O crime de exercício arbitrário das próprias razões está previsto no artigo 345 do Código Penal, que além da pena correspondente à violência, prevê pena de detenção (de 15 dias a 1 mês) ou multa, para aquele que fizer justiça pelas próprias mãos para satisfazer pretensão sua, ainda que legítima, salvo quando a lei permita.

Art. 345. Fazer justiça pelas próprias mãos, para satisfazer pretensão, embora legítima, salvo quando a lei o permite:

Pena – detenção, de quinze dias a um mês, ou multa, além da pena correspondente à violência.

Parágrafo único. Se não há emprego de violência, somente se procede mediante queixa.

A tipificação do crime de exercício arbitrário das próprias razões ocorreu em vista da proibição da autotutela. Antigamente, a tutela para solução de conflitos era dos próprios envolvidos ou de espécies de chefes de tribos, tratando-se de algo similar a uma justiça privada, que se denominava “autotutela”.

Com o evoluir da sociedade, a tutela para solução dos conflitos foi transmitida para o Estado, que passou a ter o monopólio da jurisdição. Posto isto, visando a organização social, foi tipificado o exercício arbitrário das próprias razões, vedando a prática da “justiça pelas próprias mãos” que ocorria nas sociedades regressas. Segundo Rogério Greco, “fazer justiça pelas próprias mãos tem o significado de agir por si mesmo, de acordo com a sua própria vontade, não solicitando a intervenção do Estado, responsável pela aplicação da justiça ao caso concreto”.

Desta forma, o Estado apropria-se do conflito social ao retirar a possibilidade de resolução de conflitos das mãos do cidadão, entregando-a ao poder judiciário, que passa a deter o monopólio da jurisdição e da força. Sendo assim, em via de regra, a autotulela passou a ser proibida, cabendo tão somente ao Estado o uso legítimo da força. A pretensão a ser satisfeita pode ser do próprio agente ou mesmo de terceira pessoa, desde que legítima.

A conduta será considerada atípica e não haverá a infração penal em estudo, quando a própria lei admite a possibilidade de atuação pessoal do agente, como, por exemplo, nos casos de legítima defesa e exercício regular de direito. Nesses casos, o estudo da causa de justificação é antecipado para o próprio tipo penal, conforme explicita a última parte do art. 345 doCódigo Penal.

Posto isto, as situações excepcionais, autorizadas por lei, em que se admite a autotulela, são as seguintes: a legítima defesa, o estado de necessidade e o exercício regular do direito (previstos no artigo 23 do CP); direito de greve (art. 9º da Constituição Federal); direito à retenção de bagagem ou bens móveis nos casos do artigo 1.467 e de outros artigos do Código Civil); poda de galhos de árvore dos vizinhos (artigo 1.283 do Código Civil); e a proteção possessória (artigo 1.210 do Código Civil).

◆ **Desafios**:
(a) Por favor, liste todas as situações excepcionais, autorizadas por lei, em que o trecho sobre o exercício arbitrário das próprias razões admite a autotutela.
(b) Extraia do trecho sobre o exercício arbitrário das próprias razões tudo o que vai de "Posto isto, as" até "do Código Civil).".

◆ **Material fornecido**:
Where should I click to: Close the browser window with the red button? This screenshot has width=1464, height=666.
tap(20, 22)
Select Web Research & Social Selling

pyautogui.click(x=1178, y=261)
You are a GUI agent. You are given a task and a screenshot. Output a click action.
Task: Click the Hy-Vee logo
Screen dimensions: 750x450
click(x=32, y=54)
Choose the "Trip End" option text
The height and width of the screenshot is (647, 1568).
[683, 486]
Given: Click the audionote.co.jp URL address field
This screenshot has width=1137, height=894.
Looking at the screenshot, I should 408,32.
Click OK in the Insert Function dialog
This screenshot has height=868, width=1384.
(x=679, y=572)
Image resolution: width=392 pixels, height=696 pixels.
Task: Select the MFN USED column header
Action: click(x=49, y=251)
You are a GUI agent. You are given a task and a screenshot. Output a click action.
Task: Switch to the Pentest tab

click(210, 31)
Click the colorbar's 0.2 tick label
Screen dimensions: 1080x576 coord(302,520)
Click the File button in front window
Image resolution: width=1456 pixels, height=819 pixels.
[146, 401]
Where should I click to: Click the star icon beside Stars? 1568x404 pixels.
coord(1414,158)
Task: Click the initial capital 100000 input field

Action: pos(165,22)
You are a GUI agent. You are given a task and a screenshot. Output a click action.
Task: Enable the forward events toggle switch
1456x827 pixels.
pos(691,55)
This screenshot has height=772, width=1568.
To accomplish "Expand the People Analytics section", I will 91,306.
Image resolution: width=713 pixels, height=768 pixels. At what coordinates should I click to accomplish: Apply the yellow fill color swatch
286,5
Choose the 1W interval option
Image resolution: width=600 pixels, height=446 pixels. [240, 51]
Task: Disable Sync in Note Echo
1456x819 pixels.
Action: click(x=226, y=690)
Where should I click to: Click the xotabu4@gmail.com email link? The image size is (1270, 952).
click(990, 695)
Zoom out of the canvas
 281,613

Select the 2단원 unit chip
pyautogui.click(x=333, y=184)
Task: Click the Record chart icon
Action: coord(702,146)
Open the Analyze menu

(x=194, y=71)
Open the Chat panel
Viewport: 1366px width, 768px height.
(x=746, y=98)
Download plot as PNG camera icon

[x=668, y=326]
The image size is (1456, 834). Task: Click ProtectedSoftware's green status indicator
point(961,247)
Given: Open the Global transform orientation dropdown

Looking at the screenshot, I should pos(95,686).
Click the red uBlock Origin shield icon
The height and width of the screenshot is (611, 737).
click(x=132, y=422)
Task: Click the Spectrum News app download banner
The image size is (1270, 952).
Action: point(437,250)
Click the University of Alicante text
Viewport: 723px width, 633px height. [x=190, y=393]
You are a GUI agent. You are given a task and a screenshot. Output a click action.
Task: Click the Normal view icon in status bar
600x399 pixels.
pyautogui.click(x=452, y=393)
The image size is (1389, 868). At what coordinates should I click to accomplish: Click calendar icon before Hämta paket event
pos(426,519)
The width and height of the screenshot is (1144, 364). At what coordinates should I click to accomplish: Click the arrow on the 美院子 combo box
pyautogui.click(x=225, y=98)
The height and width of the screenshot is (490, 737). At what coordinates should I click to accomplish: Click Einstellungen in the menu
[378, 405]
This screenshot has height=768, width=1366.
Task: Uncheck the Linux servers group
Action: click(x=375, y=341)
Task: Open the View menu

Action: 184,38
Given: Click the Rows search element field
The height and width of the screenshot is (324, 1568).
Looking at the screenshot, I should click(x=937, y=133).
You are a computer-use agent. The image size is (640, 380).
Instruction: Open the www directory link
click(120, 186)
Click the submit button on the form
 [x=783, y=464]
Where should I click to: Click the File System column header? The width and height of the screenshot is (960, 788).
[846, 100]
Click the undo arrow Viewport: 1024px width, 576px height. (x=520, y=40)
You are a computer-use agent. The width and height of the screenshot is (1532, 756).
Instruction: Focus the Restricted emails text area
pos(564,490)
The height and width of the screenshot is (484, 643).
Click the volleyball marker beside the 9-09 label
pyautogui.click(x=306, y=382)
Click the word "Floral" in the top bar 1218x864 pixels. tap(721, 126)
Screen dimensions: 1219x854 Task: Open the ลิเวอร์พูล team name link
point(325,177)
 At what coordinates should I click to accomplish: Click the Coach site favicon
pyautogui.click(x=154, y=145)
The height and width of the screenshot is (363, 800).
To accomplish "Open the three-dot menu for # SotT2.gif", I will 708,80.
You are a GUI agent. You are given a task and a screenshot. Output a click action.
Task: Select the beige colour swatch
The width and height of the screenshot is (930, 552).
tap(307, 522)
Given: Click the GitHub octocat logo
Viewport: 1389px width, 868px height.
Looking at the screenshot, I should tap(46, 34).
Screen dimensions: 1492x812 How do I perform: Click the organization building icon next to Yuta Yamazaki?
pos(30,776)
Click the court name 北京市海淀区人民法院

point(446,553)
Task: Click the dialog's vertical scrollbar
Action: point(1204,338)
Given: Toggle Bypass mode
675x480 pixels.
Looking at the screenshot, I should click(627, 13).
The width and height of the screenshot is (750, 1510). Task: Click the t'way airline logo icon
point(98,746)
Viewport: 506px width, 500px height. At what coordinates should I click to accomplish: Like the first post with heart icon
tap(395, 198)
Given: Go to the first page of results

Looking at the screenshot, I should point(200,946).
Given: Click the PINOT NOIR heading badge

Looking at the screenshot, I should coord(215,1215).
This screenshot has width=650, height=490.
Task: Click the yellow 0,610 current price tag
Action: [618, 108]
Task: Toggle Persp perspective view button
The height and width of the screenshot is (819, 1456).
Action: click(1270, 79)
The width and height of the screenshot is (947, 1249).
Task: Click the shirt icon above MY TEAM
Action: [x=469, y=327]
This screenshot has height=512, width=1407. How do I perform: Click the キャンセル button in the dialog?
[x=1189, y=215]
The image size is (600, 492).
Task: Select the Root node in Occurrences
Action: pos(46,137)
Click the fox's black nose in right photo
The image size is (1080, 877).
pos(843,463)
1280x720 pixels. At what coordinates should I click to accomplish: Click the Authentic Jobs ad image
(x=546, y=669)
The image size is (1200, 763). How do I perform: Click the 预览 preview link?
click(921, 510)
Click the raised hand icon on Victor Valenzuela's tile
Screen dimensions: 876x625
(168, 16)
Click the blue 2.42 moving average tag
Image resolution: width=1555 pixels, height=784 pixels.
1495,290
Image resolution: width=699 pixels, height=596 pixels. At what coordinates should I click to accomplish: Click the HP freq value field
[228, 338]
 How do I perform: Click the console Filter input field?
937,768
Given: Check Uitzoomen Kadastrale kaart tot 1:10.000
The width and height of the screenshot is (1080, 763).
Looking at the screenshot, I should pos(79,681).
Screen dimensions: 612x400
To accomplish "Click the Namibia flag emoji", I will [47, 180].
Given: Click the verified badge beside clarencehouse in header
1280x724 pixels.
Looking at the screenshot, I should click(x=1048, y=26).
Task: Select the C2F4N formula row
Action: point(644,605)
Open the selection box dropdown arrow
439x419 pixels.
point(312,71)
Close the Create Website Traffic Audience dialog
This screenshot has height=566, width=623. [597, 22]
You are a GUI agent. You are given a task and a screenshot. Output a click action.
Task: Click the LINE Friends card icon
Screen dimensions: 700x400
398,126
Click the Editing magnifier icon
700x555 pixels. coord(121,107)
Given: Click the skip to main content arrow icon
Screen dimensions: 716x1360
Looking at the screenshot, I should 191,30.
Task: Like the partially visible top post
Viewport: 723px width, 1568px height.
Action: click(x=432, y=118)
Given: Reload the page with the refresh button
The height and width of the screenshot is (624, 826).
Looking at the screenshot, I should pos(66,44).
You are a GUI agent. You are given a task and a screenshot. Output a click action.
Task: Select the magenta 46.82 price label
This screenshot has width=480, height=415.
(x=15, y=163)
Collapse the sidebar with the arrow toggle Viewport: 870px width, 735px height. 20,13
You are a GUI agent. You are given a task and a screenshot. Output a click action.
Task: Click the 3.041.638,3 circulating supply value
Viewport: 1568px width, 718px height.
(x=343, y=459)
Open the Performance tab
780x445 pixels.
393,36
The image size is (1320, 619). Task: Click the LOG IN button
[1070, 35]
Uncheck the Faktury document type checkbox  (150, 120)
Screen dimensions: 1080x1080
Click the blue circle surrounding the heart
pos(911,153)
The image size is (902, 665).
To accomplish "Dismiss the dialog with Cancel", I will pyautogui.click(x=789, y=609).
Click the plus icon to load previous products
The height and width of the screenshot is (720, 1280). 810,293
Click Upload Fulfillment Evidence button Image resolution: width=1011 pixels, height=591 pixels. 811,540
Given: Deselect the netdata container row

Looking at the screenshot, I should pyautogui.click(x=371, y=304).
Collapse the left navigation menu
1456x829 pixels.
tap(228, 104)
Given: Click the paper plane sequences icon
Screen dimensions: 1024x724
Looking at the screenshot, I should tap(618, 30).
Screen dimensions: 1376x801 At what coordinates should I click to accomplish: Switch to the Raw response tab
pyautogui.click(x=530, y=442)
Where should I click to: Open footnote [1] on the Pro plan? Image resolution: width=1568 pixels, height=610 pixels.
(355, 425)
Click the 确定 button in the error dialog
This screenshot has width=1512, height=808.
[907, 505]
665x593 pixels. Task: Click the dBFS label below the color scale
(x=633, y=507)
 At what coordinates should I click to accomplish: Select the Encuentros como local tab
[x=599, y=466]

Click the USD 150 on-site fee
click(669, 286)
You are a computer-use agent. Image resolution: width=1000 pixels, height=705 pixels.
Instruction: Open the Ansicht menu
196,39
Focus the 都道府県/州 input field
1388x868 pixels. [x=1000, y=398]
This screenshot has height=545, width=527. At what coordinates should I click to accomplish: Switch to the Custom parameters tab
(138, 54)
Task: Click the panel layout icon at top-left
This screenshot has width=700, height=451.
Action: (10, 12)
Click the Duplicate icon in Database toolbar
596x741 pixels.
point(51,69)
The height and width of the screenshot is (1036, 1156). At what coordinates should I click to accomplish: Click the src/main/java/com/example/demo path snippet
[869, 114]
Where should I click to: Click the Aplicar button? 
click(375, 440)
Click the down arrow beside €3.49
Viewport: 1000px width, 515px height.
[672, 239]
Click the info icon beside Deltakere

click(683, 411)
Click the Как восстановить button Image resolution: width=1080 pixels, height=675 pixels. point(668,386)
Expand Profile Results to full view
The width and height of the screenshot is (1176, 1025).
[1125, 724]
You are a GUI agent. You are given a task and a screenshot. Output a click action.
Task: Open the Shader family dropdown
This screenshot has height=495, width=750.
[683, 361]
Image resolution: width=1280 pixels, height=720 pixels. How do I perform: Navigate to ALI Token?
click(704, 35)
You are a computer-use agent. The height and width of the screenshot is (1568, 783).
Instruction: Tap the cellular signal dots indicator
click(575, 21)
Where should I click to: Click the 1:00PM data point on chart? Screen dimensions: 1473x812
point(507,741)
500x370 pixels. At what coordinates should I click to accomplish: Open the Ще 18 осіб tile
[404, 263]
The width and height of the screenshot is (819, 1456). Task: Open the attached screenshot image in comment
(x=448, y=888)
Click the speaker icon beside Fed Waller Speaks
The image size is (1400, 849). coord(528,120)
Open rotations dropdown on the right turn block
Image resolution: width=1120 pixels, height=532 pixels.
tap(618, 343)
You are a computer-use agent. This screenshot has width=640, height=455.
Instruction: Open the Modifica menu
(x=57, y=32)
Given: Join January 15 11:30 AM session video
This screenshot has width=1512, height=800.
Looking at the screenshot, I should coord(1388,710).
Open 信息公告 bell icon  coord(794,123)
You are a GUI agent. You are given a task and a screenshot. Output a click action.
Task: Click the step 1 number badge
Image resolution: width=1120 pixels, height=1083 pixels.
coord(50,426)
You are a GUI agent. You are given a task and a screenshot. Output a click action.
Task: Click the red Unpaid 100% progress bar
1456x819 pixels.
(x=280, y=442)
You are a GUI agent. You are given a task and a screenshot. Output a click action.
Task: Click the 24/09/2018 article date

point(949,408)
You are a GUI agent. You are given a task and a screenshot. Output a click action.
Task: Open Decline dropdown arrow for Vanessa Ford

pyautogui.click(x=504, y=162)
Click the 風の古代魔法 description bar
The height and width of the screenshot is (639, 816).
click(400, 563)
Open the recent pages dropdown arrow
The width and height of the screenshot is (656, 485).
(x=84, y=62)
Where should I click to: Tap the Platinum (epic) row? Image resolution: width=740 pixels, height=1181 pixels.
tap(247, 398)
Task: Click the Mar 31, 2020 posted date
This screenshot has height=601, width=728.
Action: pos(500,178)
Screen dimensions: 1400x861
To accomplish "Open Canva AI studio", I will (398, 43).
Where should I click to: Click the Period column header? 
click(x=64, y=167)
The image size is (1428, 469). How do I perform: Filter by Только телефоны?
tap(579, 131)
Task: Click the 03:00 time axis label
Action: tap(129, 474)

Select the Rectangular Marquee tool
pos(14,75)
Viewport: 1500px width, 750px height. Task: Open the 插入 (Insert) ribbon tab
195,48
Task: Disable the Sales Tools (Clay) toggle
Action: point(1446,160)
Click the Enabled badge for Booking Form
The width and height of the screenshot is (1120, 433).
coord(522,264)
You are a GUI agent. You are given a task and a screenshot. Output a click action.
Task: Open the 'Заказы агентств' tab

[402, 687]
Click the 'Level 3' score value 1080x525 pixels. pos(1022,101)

◆ **Em resposta**:
(a)
- Legítima defesa
- Estado de necessidade
- Exercício regular do direito
- Direito de greve
- Direito à retenção de bagagem ou bens móveis
- Poda de galhos de árvore dos vizinhos
- Proteção possessória

(b)
Posto isto, as situações excepcionais, autorizadas por lei, em que se admite a autotulela, são as seguintes: a legítima defesa, o estado de necessidade e o exercício regular do direito (previstos no artigo 23 do CP); direito de greve (art. 9º da Constituição Federal); direito à retenção de bagagem ou bens móveis nos casos do artigo 1.467 e de outros artigos do Código Civil); poda de galhos de árvore dos vizinhos (artigo 1.283 do Código Civil); e a proteção possessória (artigo 1.210 do Código Civil).